Negative prompts count for more with ControlNet than in plain generation. Include “deformed hands, extra fingers, blurry, low quality, watermark.” The model can add artifacts at control points, above all around hand keypoints, where the skeleton data is densest.

Generate 4 to 8 images per setup with different seeds. Take the best result and run it through img2img at 0.3 to 0.4 denoise strength to refine it. For extra polish, pull Canny edges from your best output and run a second ControlNet pass. This tightens detail and keeps the composition you already approved.

Advanced Techniques: Multi-ControlNet and ControlNet Unions

Once you are at ease with single-ControlNet workflows, you can stack control types and pair them with IP-Adapter for much finer control over the output.

Multi-ControlNet Stacking

In ComfyUI, chain several Apply ControlNet nodes in a row, each with its own model, control image, and weight. A strong mix for character scenes is Depth (weight 0.6) for layout, OpenPose (weight 0.8) for pose, and Canny (weight 0.3) for edge detail. The weights need balancing. If one ControlNet takes over, drop its weight and raise the others until the result reflects all three inputs.

ControlNet Union Models

The xinsir/controlnet-union-sdxl-1.0 model handles many control types in one file. Pass a control_mode value (0 for Canny, 1 for depth, 2 for pose, and so on) to pick the conditioning type. This cuts VRAM use from about 7.5 GB (three separate models) to 2.5 GB (one union model). That makes stacked workflows work on 8 GB cards.
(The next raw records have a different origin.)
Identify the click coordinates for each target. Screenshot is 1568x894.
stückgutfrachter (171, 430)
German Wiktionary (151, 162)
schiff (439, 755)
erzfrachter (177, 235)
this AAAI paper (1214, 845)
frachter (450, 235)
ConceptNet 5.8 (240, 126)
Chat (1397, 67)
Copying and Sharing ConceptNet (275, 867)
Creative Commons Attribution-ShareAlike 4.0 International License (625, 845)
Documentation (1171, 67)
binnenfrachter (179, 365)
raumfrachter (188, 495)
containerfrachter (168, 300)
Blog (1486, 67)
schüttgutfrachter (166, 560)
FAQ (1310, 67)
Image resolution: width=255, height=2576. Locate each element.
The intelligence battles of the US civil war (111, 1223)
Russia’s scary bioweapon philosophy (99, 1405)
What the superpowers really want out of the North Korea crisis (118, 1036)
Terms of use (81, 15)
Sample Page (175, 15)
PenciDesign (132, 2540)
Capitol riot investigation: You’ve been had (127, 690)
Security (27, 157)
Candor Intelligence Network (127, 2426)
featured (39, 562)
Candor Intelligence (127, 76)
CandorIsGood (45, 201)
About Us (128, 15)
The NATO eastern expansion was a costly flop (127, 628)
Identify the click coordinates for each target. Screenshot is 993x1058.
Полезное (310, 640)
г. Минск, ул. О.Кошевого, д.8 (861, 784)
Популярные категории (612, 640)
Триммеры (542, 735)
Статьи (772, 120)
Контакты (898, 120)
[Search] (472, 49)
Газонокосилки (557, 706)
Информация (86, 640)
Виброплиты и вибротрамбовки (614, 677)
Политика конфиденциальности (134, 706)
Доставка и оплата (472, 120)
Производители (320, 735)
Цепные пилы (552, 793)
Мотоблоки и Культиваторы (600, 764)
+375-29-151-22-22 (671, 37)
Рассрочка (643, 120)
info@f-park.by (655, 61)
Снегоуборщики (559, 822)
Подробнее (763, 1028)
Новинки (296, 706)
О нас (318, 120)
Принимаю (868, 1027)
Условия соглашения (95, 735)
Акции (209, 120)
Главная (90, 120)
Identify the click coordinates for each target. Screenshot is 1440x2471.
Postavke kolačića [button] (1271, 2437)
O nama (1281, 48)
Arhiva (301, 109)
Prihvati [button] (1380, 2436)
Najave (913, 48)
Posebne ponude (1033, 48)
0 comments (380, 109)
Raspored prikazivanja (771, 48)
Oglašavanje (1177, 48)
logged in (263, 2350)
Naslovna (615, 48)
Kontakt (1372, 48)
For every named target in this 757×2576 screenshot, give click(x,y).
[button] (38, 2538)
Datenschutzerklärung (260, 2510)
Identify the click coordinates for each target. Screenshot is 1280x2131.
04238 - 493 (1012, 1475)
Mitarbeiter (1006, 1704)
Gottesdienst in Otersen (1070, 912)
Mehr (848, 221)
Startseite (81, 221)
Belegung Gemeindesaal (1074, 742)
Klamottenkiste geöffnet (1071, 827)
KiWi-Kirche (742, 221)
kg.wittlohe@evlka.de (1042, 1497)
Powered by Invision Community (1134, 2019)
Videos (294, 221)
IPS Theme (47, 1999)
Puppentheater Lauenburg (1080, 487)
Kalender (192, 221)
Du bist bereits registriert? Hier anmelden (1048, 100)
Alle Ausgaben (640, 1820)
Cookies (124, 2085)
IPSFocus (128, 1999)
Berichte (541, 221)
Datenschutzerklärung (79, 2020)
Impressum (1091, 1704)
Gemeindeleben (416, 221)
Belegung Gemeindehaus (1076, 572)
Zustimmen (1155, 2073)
IP-Adapter Plus ControlNet

IP-Adapter pulls style or subject identity from a reference image, while ControlNet sets the composition. The main use is steady character art: use IP-Adapter to lock a character’s face and look, then use ControlNet with a new pose for each frame. This pair is key for comic pages, storyboards, or any project that needs the same character across many images.

ControlNet Inpainting

Mask a region of an existing image, give a ControlNet condition for just that region, and regenerate only the masked area. The most common use is fixing hands: apply OpenPose to just the hand region with correct finger positions, then regenerate. You can also use depth-guided inpainting to swap backgrounds while keeping foreground subjects intact.

T2I-Adapter as a Lightweight Alternative

T2I-Adapters reach about 70 to 80 percent of ControlNet’s conditioning strength with roughly half the VRAM. If you are on a 6 GB card where full ControlNet plus SDXL does not fit, T2I-Adapter may be your only path to spatial control. The quality gap shows, but it is small for most use cases.

FLUX.1 ControlNet

InstantX and Jasper AI have released Canny, depth, and pose ControlNets for FLUX.1-dev . Quality rivals SDXL ControlNet. But FLUX.1 needs 12 GB or more VRAM, and inference runs 2 to 3 times slower because the model is larger. If you already run FLUX.1 for its better text rendering and prompt following, the ControlNet variants are worth a test. If you pick a base model mainly for ControlNet work, SDXL is still the more practical choice. It has wider model support and better speed per watt.

Quick Start Path

Want to try ControlNet with as little setup as possible? Install ComfyUI, download the ControlNet Union SDXL model, take a phone photo of anything, run Depth Anything v2 on it, and generate with a creative prompt. The whole run takes about ten minutes from install to first image. Once you see a depth map of your living room turn into an alien landscape or a medieval tavern, the appeal of spatial control is clear. From there, try other preprocessors, stack ControlNets, and build workflows around your own projects.